We next sought to determine if proctolin-induced contractions in the absence of neuron stimulation (Fig. 2) might also reflect cell-selective effects. To determine this, contractions were elicited using 10−6 M proctolin, as in Fig. 2, but selective cell ablation was performed. Ablating muscle fibers 6 and 7 significantly reduced the force of proctolin-induced contractions compared with control preparations with no ablation (Fig. 7: Kruskal-Wallis ANOVA on ranks, H = 42.803, P < 0.001, Dunn's post hoc, P < 0.05). Ablating muscle fibers 12 and 13 also significantly reduced the force of sustained contractions compared with control preparations (P < 0.05), and ablating fibers 4, 12, and 13 significantly reduced the force of sustained contractions compared with controls (P < 0.05). A statistically significant difference was also observed between preparation with fibers 6 and 7 ablated and those preparations with fibers 4, 12, and 13 ablated. Thus, as with nerve-evoked contractions, fibers 4, 12, and 13 appeared to contribute more to the proctolin-induced contractions.

Behavioral experiments.

In addition to examining physiological effects of proctolin in third-instar Drosophila larvae, we examined its possible roles in behavior. Given proctolin's ability to enhance muscle contractions, we first examined whether knocking down the proctolin receptor would alter the ability of larvae to crawl. A light-avoidance assay was employed to estimate maximal crawling speed of larvae in Canton S. larvae, muscle and nerve-selective ProcR knockdown lines, as well as the corresponding genetic controls (Fig. 8A). At room temperature, Canton S. flies had an average velocity of 0.08 mm/s, which was not significantly different from either of the knockdown lines (Elav-Gal4/UAS-RNAi ProcR or 24B-Gal4/UAS-RNAi ProcR; 2-way ANOVA with Tukey for pairwise comparisons, P > 0.05). Given that larval crawling in Drosophila and neuromodulation by neuropeptides have both been demonstrated to be temperature-dependent, along with many other biological processes, we examined larval crawling velocity at five different temperatures, ranging from 16 to 36°C (Dunn and Mercier 2005; Ohyama et al. 2013). In response to stepwise increments of 5°C, Canton S. larvae crawled at a significantly faster velocity with each temperature increase up to 36°C, at which larval velocity appeared to saturate (2-way ANOVA, Tukey P < 0.05). At 16°C, there were no significant differences between crawling velocities of the Canton S. and proctolin receptor knockdown groups. Increasing temperature above 21°C increased crawling velocity in larvae with reduced proctolin receptor expression in nervous tissue and muscle tissue, but velocity was significantly lower (P < 0.05) at 26–36°C in larvae with reduced expression in nervous tissue than in Canton S. larvae. At 36°C, larvae with reduced proctolin receptor expression in muscle tissue were also significantly slower compared with Canton S. controls (P < 0.05). Nerve and muscle control lines (Elav-Gal4/+; 24B-Gal4/+) were also tested, and none showed a significant difference in larval crawling velocity compared with Canton S. larvae. Taken together, the results indicated that altering proctolin receptor expression affects the temperature dependence of crawling velocity.

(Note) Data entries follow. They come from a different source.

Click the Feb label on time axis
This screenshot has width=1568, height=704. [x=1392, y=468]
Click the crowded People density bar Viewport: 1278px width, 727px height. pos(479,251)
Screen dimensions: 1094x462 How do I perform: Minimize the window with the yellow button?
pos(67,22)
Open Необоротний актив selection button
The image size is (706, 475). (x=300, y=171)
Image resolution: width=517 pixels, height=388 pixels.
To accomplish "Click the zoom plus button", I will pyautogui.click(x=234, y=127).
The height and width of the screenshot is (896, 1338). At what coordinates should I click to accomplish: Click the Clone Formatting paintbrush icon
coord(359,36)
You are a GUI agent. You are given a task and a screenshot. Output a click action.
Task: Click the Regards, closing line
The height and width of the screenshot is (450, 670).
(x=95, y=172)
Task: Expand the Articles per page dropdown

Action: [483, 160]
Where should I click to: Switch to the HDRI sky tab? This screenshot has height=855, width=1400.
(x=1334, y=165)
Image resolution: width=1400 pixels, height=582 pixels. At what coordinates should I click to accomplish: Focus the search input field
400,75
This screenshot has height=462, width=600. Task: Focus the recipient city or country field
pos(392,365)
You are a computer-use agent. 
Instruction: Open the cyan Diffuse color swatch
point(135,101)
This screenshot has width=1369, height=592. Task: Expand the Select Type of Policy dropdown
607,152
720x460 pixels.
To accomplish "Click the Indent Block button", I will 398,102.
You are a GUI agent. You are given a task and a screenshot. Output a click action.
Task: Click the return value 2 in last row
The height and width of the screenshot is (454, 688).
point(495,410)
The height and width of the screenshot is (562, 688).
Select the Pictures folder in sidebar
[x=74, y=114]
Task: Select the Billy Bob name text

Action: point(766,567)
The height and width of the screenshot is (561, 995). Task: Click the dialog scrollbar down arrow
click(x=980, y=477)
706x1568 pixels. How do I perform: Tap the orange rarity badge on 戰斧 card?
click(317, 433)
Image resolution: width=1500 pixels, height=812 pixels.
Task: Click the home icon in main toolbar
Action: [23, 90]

To further explore the temperature dependence of proctolin's effects in third-instar larvae, we next examined proctolin-induced contractions at different temperatures. Contractions induced by 10−6 M proctolin at 16°C and 21°C were not significantly different (Fig. 8B: Kruskal-Wallis 1-way ANOVA, H = 23.674, P < 0.001, Tukey test for pairwise comparisons, P > 0.05). Increasing the temperature to 31 or 36°C, however, significantly decreased proctolin-induced contractions to ∼24% of the amplitude observed at 16 and 21°C (P < 0.05). One possible confounding effect was the role of pH during these experiments. We monitored the saline pH and found a strongly negative correlation (R2 = 0.999) with increasing temperature. At 16°C the pH was 7.30, and at 36°C the pH was 7.06. Thus, for every degree Celsius change, a 0.12 pH shift occurred. We next examined whether altering proctolin receptor expression altered the thermal preference of third-instar larvae (Fig. 8C). Canton S. flies had a preferred temperature of 18.0 ± 0.6°C, and the nerve-selective proctolin receptor knockdown line had a preferred temperature of 17.8 ± 0.5°C. The muscle-selective proctolin receptor knockdown line had a significantly decreased preferred temperature of 16.7 ± 0.4°C (1-way ANOVA, F = 3.529, P = 0.037, Tukey test for pairwise comparisons, P < 0.05). No significant differences were observed between muscle and nerve genetic control lines (P < 0.05).

DISCUSSION

To date, few studies have examined the physiological role of proctolin in Drosophila (Taylor et al. 2004). Here we characterize several roles for proctolin in body-wall muscles in third-instar Drosophila larvae. Johnson et al. (2003) identified and characterized the Drosophila proctolin receptor by expressing genes for “orphaned” Drosophila GPCRs in HEK cells and examining responses to numerous modulators. Only one receptor (the one studied here) was highly selective for proctolin compared with 14 other modulators investigated. The only other agent reported to activate this receptor was substance P, which was effective at a concentration that was 10,000 times greater than that of proctolin. Substance P has previously been identified in the Drosophila CNS and in cell lines derived from the Drosophila CNS, but we were unable to identify a receptor for substance P within the Drosophila genomic database (Nassel et al. 2002; Ui-Tei et al. 1995). Our results demonstrate that proctolin-induced contractions were significantly reduced by knock-down of this receptor in Drosophila muscle tissue and, thus, help to confirm its identity as a bona fide Drosophila proctolin receptor. The inability of receptor knockdown in neurons to reduce proctolin-induced contractions confirms that this effect of proctolin is mediated postsynaptically and not presynaptically.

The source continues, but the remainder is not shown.